Benjamin V., fils de la Charité :
« J’apprends l’humilité »



« Banlieue signifie mis au ban. On devrait tous se précipiter dans ces lieux de relégation et de fracture puisque Jésus est venu pour les pauvres », observe Benjamin, 33 ans, Fils de la Charité, membre de l’équipe de prêtres en charge des trois paroisses de Saint-Ouen. C’est dans cette commune arc-en-ciel de Seine-Saint-Denis et cette « Église vivante » avec près de «70% de chrétiens issus de l’immigration interne (les Antilles) et externe (d’Afrique Noire principalement)» que ce fils d’agriculteurs de Dordogne vit de façon épanouie sa vocation de religieux. « Jamais, raconte-t-il, je ne me suis questionné sur le lieu où l’institut, j’étais sûr de vouloir être apostolique et dans les milieux populaires. La seule question qui m’a taraudé était de savoir si j’étais vraiment appelé à la vie religieuse». Benjamin a cheminé sur cette route du discernement avec les Fils de la Charité. Voulant devenir éducateur spécialisé, il s’est vu proposer deux ans de volontariat dans le cadre de leur programme Jeunes Mission Banlieues puis a découvert avec eux « la vie en communauté et des prêtres simples et attentifs dans leur rapport aux gens ».Les Jésuites, qui lui ont permis « un vrai travail personnel autour de la mémoire et de l’Histoire » au cours de ses études de théologie et de philosophie au Centre Sèvres restent « une référence » mais « logiquement », c’est chez les Fils de la Charité qu’il a prononcé ses vœux. À Saint-Ouen où il a été en insertion et où il termine sa troisième année en mission, près de 80% de son temps est consacré, outre le cultuel, à la Pastorale des Jeunes.
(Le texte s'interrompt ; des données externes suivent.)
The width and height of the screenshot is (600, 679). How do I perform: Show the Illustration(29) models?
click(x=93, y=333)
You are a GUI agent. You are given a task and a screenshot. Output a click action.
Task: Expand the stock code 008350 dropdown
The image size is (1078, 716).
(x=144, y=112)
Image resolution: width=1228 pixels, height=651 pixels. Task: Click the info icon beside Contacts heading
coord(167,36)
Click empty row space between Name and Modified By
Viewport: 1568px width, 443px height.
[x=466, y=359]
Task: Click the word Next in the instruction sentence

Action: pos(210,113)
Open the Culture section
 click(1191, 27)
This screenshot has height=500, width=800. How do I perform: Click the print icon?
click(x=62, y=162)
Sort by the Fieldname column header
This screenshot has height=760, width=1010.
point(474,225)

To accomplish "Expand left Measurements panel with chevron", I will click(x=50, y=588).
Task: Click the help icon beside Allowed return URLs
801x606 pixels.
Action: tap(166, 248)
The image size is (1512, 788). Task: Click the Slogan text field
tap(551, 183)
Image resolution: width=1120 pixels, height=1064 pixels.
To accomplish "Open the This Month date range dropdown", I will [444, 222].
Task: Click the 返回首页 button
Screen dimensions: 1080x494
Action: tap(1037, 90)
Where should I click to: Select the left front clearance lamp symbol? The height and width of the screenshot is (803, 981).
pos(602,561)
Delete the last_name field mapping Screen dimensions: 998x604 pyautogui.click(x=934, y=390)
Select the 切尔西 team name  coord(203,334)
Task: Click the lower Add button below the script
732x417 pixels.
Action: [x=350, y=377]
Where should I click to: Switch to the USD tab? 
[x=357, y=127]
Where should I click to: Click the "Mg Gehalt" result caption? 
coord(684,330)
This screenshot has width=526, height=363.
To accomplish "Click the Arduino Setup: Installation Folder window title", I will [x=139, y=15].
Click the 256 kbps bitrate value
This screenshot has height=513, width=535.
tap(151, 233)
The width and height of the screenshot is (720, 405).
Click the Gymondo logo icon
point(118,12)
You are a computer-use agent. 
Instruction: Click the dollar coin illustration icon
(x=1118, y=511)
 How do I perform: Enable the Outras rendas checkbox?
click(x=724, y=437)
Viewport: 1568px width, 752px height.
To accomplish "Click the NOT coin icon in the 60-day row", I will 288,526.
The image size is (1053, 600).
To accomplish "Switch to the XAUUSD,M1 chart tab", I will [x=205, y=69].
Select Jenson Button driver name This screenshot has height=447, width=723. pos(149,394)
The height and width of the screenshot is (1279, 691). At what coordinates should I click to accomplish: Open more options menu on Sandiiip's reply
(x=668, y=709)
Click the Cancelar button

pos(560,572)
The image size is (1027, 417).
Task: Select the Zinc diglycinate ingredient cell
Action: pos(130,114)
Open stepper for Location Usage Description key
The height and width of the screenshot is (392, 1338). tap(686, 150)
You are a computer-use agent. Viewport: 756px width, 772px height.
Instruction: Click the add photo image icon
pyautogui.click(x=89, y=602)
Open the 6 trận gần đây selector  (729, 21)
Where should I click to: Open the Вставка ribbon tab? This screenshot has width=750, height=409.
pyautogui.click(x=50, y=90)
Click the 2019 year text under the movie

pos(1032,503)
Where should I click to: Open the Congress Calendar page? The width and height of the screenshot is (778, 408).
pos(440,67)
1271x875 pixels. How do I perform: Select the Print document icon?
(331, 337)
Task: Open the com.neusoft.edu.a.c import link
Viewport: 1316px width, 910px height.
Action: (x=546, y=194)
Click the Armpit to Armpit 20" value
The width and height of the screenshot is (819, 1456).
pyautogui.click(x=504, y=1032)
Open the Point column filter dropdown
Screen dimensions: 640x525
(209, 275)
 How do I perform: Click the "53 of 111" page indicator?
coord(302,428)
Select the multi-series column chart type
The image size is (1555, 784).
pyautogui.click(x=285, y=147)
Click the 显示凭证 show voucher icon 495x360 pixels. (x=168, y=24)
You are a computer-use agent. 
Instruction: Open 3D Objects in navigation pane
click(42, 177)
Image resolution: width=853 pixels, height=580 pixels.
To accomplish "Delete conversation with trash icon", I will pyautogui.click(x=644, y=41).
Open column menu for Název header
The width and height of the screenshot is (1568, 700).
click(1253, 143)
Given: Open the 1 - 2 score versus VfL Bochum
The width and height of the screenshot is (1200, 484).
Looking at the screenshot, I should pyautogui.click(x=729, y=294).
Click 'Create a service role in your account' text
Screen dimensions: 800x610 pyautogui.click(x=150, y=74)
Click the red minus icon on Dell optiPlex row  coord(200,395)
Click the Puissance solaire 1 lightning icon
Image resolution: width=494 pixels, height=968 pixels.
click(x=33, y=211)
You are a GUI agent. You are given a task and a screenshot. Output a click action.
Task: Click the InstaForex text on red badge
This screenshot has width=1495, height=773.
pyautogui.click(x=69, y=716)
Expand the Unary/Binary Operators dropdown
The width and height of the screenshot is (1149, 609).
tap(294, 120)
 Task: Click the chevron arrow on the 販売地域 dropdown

Son rôle ? « Accueillir tous ceux qui passent, réaliser l’unité dans la diversité, les aider à relire leurs expériences en les hiérarchisant et en voyant comment Dieu y est déjà présent ». Dans cette communauté chrétienne « pauvre en ressources financières et humaines », Benjamin témoigne être « ébahi par la confiance en Dieu des gens simples ». « Une des choses que j’apprends ici, explique-t-il,c’est l’humilité». Il aimerait leur manifester la même « bienveillance » que le Christ.